Sobre o sucesso, aí são suas escolhas. É você quem vai dar o tom para a sua carreira. Os contatos que você faz, as iniciativas que leva para o seu time e o seu relacionamento com os problemas que irá enfrentar durante sua caminhada (e eles são numerosos!), é que dirão se você vai ter sucesso ou não. Um outro ponto que eu considero muito importante é o fato de espalhar o conhecimento que você acumulou sempre que possível. Isso fará com que um número maior de pessoas possa se beneficiar do maravilhoso mundo da acessibilidade.

WPT: Que mensagem você deixaria a quem tem interesse em seguir essa profissão?

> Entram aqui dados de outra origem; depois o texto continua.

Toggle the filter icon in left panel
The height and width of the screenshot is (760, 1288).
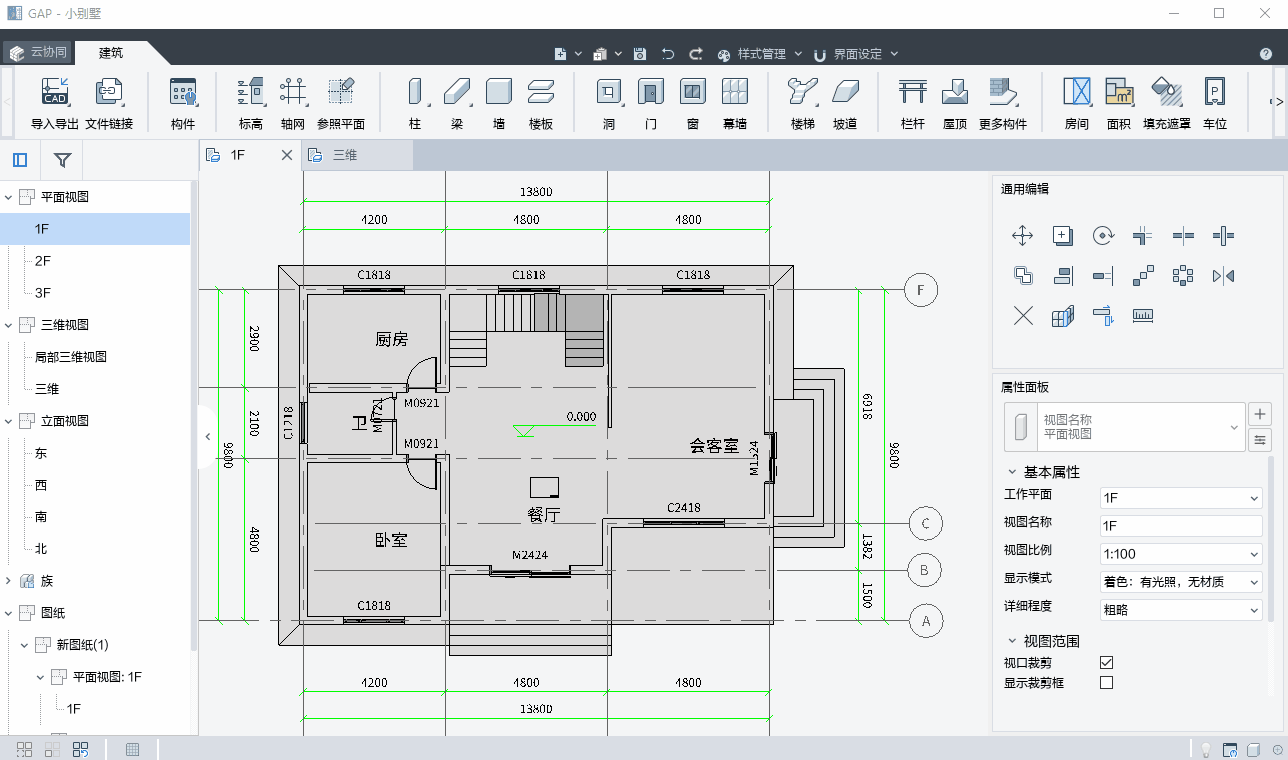tap(62, 160)
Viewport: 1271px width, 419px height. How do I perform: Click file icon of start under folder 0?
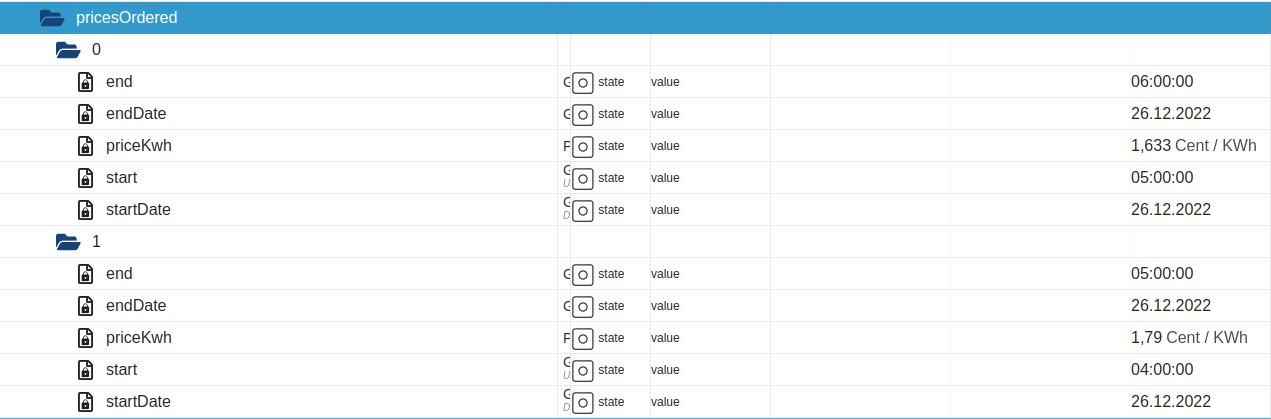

Diego: Se você que está lendo minhas palavras nesse momento e deseja ingressar na área de acessibilidade, entenda que é um caminho com obstáculos. Dentro do seu time, você vai estar diante de pessoas que apoiam a causa da acessibilidade e também vai se deparar com quem pensa que isso pode ser postergado no projeto.

Cabe à você, usando como alicerce os conhecimentos que possui, aliados às regras estabelecidas na empresa em que você está trabalhando, fazer com que seu time também apoie a acessibilidade. Com o tempo, todo mundo estará pensando em acessibilidade de maneira espontânea.